Word and element location data:
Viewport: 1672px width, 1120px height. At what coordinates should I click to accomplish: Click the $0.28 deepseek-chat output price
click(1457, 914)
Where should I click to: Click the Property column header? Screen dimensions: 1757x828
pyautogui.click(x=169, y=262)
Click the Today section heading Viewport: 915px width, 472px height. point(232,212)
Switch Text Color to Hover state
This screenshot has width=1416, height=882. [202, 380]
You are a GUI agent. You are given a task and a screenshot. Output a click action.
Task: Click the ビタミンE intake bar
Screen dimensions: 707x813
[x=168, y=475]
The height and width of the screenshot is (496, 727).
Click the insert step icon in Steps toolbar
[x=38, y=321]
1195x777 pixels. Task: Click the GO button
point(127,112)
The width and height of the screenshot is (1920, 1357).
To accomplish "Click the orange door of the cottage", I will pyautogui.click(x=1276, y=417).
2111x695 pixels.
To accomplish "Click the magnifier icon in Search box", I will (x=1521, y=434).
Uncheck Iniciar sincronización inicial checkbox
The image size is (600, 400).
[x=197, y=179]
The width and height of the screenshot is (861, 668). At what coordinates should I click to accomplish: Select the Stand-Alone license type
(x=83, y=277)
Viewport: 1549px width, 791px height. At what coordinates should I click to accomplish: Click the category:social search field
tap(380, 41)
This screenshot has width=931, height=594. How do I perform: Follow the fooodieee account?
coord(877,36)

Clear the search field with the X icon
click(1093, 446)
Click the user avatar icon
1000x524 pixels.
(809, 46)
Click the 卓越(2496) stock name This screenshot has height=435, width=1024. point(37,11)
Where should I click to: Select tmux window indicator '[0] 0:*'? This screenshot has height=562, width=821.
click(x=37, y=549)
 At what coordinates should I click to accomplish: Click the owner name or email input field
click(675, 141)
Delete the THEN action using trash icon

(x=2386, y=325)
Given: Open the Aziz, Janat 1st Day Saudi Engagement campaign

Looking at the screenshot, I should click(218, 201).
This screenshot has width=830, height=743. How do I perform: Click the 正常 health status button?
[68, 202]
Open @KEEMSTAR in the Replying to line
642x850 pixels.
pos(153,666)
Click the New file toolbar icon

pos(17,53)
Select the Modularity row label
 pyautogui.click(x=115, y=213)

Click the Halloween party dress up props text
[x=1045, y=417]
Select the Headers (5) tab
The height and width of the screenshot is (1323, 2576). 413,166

● DIRECTIONS FOR THIS TASK
Arrange all of the data above as a Markdown table with two columns, "Row" and "Data line", numbering the rows from 1. Leave out any blank lines.

● ANSWER TO THE EXERCISE
| Row | Data line |
|---|---|
| 1 | Viewport: 1672px width, 1120px height. At what coordinates should I click to accomplish: Click the $0.28 deepseek-chat output price |
| 2 | click(1457, 914) |
| 3 | Where should I click to: Click the Property column header? Screen dimensions: 1757x828 |
| 4 | pyautogui.click(x=169, y=262) |
| 5 | Click the Today section heading Viewport: 915px width, 472px height. point(232,212) |
| 6 | Switch Text Color to Hover state |
| 7 | This screenshot has width=1416, height=882. [202, 380] |
| 8 | You are a GUI agent. You are given a task and a screenshot. Output a click action. |
| 9 | Task: Click the ビタミンE intake bar |
| 10 | Screen dimensions: 707x813 |
| 11 | [x=168, y=475] |
| 12 | The height and width of the screenshot is (496, 727). |
| 13 | Click the insert step icon in Steps toolbar |
| 14 | [x=38, y=321] |
| 15 | 1195x777 pixels. Task: Click the GO button |
| 16 | point(127,112) |
| 17 | The width and height of the screenshot is (1920, 1357). |
| 18 | To accomplish "Click the orange door of the cottage", I will pyautogui.click(x=1276, y=417). |
| 19 | 2111x695 pixels. |
| 20 | To accomplish "Click the magnifier icon in Search box", I will (x=1521, y=434). |
| 21 | Uncheck Iniciar sincronización inicial checkbox |
| 22 | The image size is (600, 400). |
| 23 | [x=197, y=179] |
| 24 | The width and height of the screenshot is (861, 668). At what coordinates should I click to accomplish: Select the Stand-Alone license type |
| 25 | (x=83, y=277) |
| 26 | Viewport: 1549px width, 791px height. At what coordinates should I click to accomplish: Click the category:social search field |
| 27 | tap(380, 41) |
| 28 | This screenshot has width=931, height=594. How do I perform: Follow the fooodieee account? |
| 29 | coord(877,36) |
| 30 | Clear the search field with the X icon |
| 31 | click(1093, 446) |
| 32 | Click the user avatar icon |
| 33 | 1000x524 pixels. |
| 34 | (809, 46) |
| 35 | Click the 卓越(2496) stock name This screenshot has height=435, width=1024. point(37,11) |
| 36 | Where should I click to: Select tmux window indicator '[0] 0:*'? This screenshot has height=562, width=821. |
| 37 | click(x=37, y=549) |
| 38 |  At what coordinates should I click to accomplish: Click the owner name or email input field |
| 39 | click(675, 141) |
| 40 | Delete the THEN action using trash icon |
| 41 | (x=2386, y=325) |
| 42 | Given: Open the Aziz, Janat 1st Day Saudi Engagement campaign |
| 43 | Looking at the screenshot, I should click(218, 201). |
| 44 | This screenshot has width=830, height=743. How do I perform: Click the 正常 health status button? |
| 45 | [68, 202] |
| 46 | Open @KEEMSTAR in the Replying to line |
| 47 | 642x850 pixels. |
| 48 | pos(153,666) |
| 49 | Click the New file toolbar icon |
| 50 | pos(17,53) |
| 51 | Select the Modularity row label |
| 52 |  pyautogui.click(x=115, y=213) |
| 53 | Click the Halloween party dress up props text |
| 54 | [x=1045, y=417] |
| 55 | Select the Headers (5) tab |
| 56 | The height and width of the screenshot is (1323, 2576). 413,166 |